Perhaps that past era has returned. Physicists have a new theory regarding the Large Hadron Collider—and contrary to your initial suspicions, it has less to do with particles and more to do with destiny. According to renowned scientists Holger Bech Nielsen, of the Niels Bohr Institute in Copenhagen, and Masao Ninomiya, of the Yukawa Institute for Theoretical Physics in Kyoto, perhaps free will is not as scientifically sound a concept as our modern philosophy so makes it out to be.

Writes Denis Overbye in The New York Times, “A pair of otherwise distinguished physicists have suggested that the hypothesized Higgs boson, which physicists hope to produce with the collider, might be so abhorrent to nature that its creation would ripple backward through time and stop the collider before it could make one, like a time traveler who goes back in time to kill his grandfather.” In other words, creating an amount of energy three to four times times the amount created during a nuclear fission reaction—a possibility realizable with the detonation of an atomic bomb—could produce such catastrophic results that the future might travel back in time to prevent such a thing from occurring.

While many learned modern men have taken pride in separating themselves from the antiquated belief that their actions are controlled by anyone but themselves, these physicists, looking to the Large Hadron Collider, seem to reject the concept that human beings have free will and embrace the idea of fate.

Indeed, necessity, rather than choice, seems to govern much of the natural world.
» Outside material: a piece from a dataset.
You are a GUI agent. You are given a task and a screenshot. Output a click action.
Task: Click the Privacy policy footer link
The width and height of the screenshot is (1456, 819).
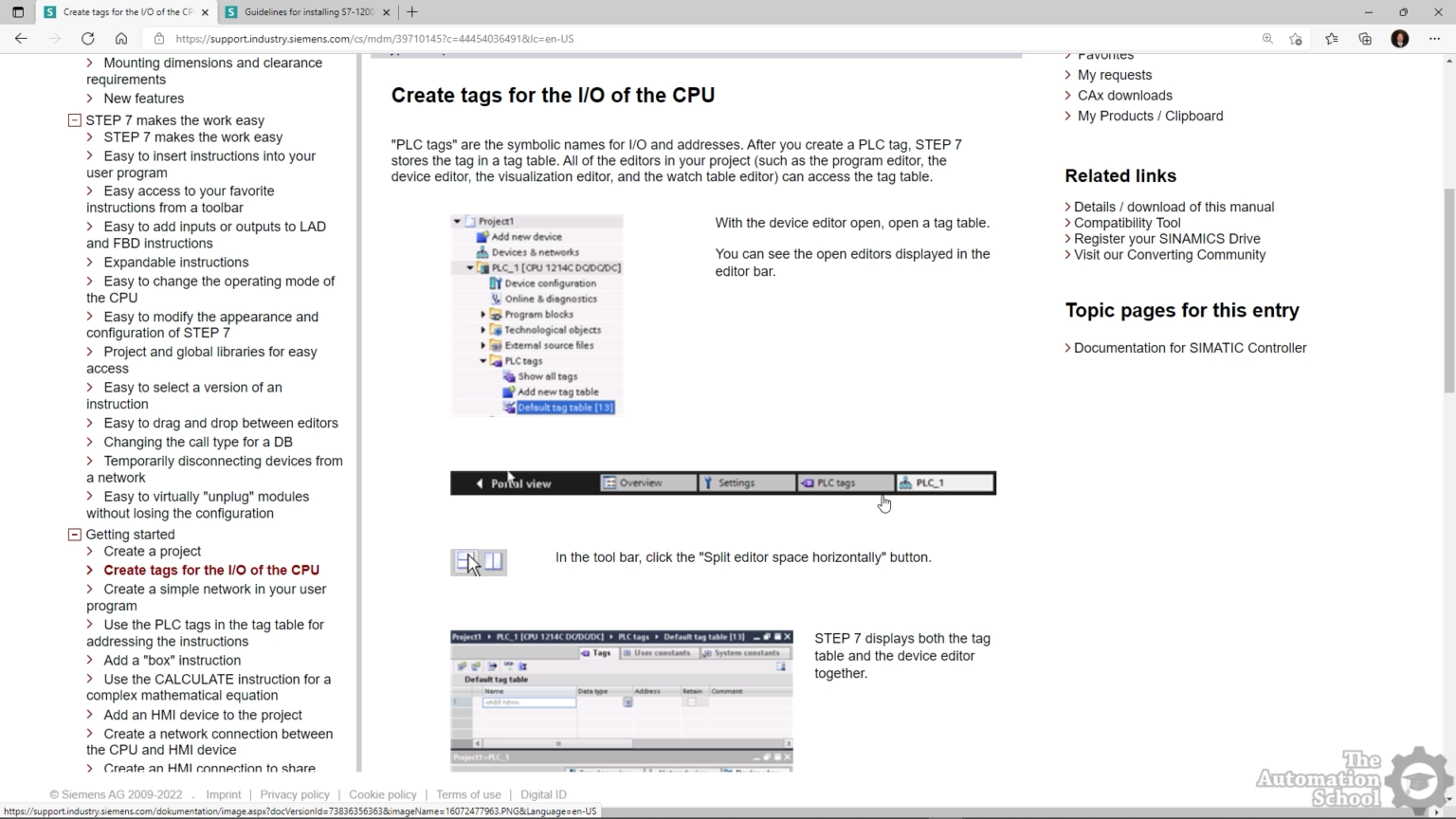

When two of the smallest units of matter, protons and electrons, are placed within the same force field without any outside forces acting, a force of attraction inevitably draws them toward one other. Similarly, we know that everything in the universe can be divided into two groups—particles and forces—and that these two groups are constantly at work changing the dynamics of the universe. As part of this universe, human beings are also a composition of both forces and particles; hypothetically, if one could gather all the data on all the forces and particles in existence and learn all the laws of interaction that govern them, it would be possible to calculate exactly how these particles and forces interact in an equation that would proceed until the end of time. Discerning the events of the past, future, or present in any given context would imply that human beings do not have the free will they assume.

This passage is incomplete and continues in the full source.